Information shown section start

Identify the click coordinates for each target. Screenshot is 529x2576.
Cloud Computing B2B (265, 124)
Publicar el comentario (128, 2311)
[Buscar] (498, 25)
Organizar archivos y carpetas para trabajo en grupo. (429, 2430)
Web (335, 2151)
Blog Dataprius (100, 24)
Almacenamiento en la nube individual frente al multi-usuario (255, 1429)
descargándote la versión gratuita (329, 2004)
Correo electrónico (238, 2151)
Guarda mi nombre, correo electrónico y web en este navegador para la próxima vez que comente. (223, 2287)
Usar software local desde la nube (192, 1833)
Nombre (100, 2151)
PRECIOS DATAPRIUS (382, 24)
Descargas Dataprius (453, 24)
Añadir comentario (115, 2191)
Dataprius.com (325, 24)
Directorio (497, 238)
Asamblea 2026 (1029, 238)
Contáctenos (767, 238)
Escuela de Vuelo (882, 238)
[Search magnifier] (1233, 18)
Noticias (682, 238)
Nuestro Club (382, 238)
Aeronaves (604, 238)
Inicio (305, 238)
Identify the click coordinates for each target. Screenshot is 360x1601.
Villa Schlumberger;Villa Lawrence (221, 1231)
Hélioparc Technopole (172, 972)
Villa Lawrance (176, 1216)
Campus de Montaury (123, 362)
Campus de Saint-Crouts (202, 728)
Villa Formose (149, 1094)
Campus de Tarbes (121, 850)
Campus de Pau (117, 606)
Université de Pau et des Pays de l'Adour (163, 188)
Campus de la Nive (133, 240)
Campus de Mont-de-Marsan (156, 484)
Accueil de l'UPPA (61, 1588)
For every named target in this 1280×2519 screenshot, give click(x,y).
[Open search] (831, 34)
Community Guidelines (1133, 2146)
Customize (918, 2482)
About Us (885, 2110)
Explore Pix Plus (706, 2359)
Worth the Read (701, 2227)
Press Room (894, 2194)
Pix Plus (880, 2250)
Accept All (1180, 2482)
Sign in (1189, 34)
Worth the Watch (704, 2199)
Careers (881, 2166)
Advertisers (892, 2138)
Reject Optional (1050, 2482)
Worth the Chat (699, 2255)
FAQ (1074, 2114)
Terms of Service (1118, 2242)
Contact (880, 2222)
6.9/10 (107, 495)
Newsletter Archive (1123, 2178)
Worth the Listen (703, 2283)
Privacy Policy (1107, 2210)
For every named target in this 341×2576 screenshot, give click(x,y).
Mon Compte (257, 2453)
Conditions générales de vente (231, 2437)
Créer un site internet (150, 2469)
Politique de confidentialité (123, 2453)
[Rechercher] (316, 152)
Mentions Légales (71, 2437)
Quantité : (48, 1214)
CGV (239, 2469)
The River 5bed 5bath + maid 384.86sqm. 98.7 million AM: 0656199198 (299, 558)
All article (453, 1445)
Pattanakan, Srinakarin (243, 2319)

Information shown section end

Copy every line of the data above in which the string "each" appears.

Identify the click coordinates for each target. Screenshot is 529x2576.
Identify the click coordinates for each target. Screenshot is 360x1601.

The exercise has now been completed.